Ranson died at the age of 73, which meant her most active years as a playwright overlapped with the decades before the internet. Most of her plays were performed and faded without a trace, undocumented by social media and scarcely recorded on VHS for future viewing. Her plays were her most passionate form of activism, with the goal of making queer, working-class, Black, disabled, and incarcerated communities visible and human. Atlantans today might be surprised to know that Ranson’s legacy endures in the annual Out on Film Festival—her nonprofit, the Southeastern Arts, Media, and Education Program (SAME) founded the festival to showcase LGBTQ+ film in 1993—and the LGBTQ+ publication The Georgia Voice, which is a surviving vestige of the SAME publication Southern Voice. She wrote and directed plays that were performed at the Little Five Points fixture 7 Stages Theatre, whose gleaming marquee still advertises eccentric local productions.

When people ask me to tell them about Rebecca Ranson, I often mention the story of her friend Warren Johnston who died of AIDS and inspired her play Warren, the first Southern play about the epidemic. I tell them about the entries in Ranson’s faded, fabric-bound diaries, the preserved love notes written on scraps of paper, passed between women once upon a time. I try to describe the parts of her that an internet search won’t conjure. I try to explain the rawness of her artistry, her complicated relationships, her intense way of living, and the fingerprints she left on Atlanta that most people just accept as part of the scenery.

Warren Johnston, 1983. From the Rebecca Ranson papers

Warren’s passing marked the start of Ranson’s AIDS interviews with patients at San Francisco General Hospital. The interviews would inform her future AIDS plays and were the basis of a book manuscript entitled Ward 5B that was under contract to Viking Penguin but was never published. The manuscript can be found in her Rose Library papers today. From her intimate interviews with people with AIDS (PWA) and their loved ones, Ranson spun plays, translating their true stories to the stage. I understand Ranson’s AIDS plays to be a kind of guerilla journalism, putting the stories of PWA in the spotlight, onstage, as the mass media ignored them.

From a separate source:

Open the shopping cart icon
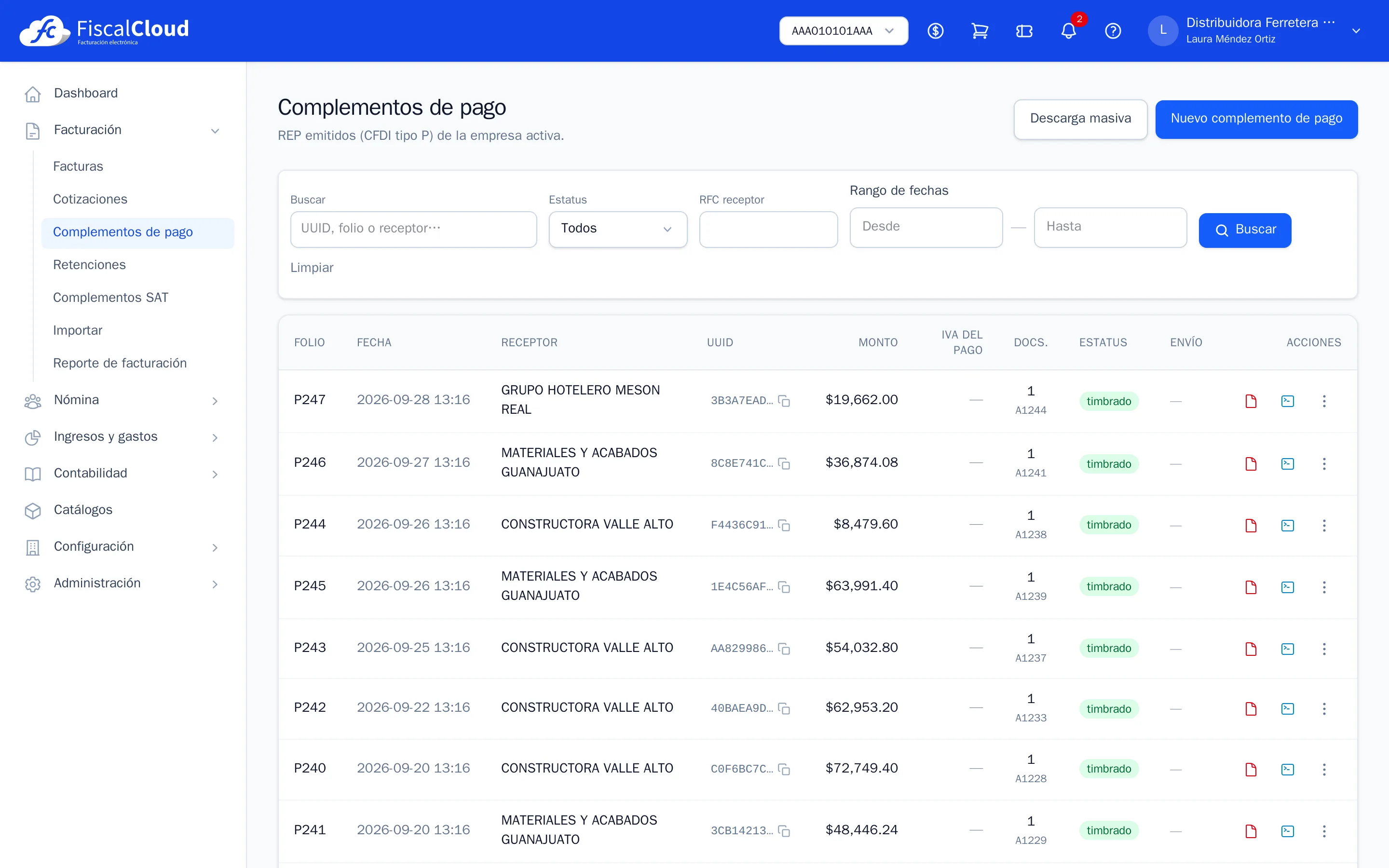coord(980,31)
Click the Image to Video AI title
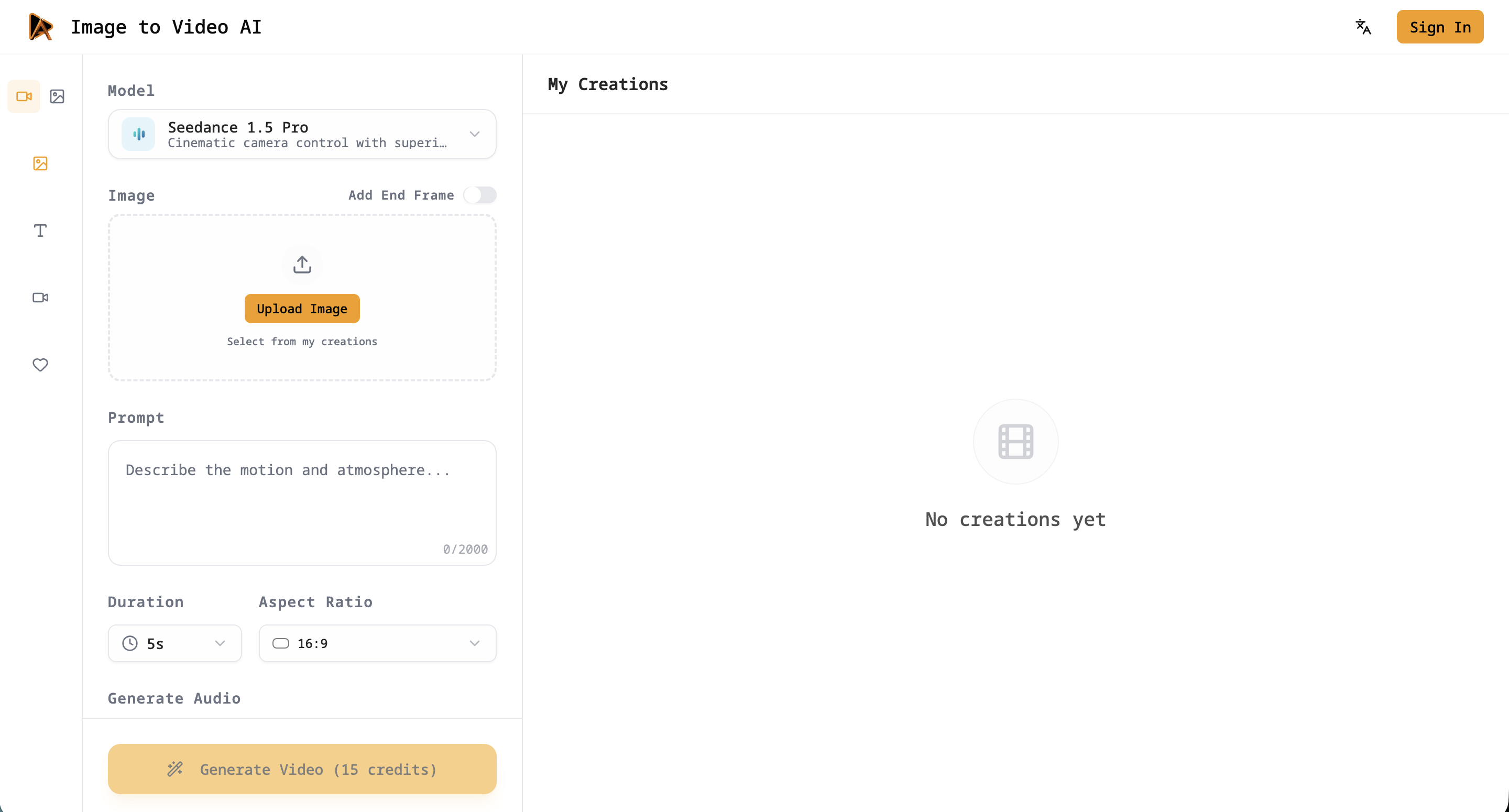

Soon after writing about Ranson for the first time for that Southern Literature class, I knew I had to keep writing about her. I’d come home from a day of research in the Rose Library and recount tales of what I’d read in her diaries that day, carrying on that old tradition of Southern storytelling, passing on dramatic yarns from her life and many loves. A year and a half later, I completed my undergraduate honors thesis in English & Creative Writing, ‘I Begin Again’: Witnessing Rebecca Ranson’s Atlanta, an unconventional biography of Ranson’s life infused with my own experience discovering her. I emerged from that year and a half having developed a close relationship with her son Charlie Engle and his wife Astacciana, her former husband Coke Ariail, and several of her former friends and lovers. From my seat in the Rose Library reading room, opposite floor-to-ceiling windows that overlook the treetops in the direction of Decatur, I learned Rebecca’s life from different angles. I turned the pages of her diaries and manuscripts on a foam book cradle—a pillowy support system for the spines of old books—deciphering her impassioned cursive scrawl. I watched digitized VHS recordings of her plays on a library iPad, inserting myself into her audience like a time-traveler. In her diaries, I saw her “begin again”—a phrase she often repeated—at the start of each year with resolutions, later changing her mind with the same conviction. In some ways, Ranson is the ideal biography subject: an individual intensely aware of her own changes, new beginnings, short-comings, strengths; and a writer who wrote them all down.

Rebecca Ranson at Atlanta Pride, circa 1990s. From the Rebecca Ranson papers

The biography is not yet done, but I intend to finish it so that more readers can meet Rebecca and carry her history with them as I have, Ranson’s implanted memories from Kirkwood to Virginia Highlands, her vibrant community who once loved the city as I do now.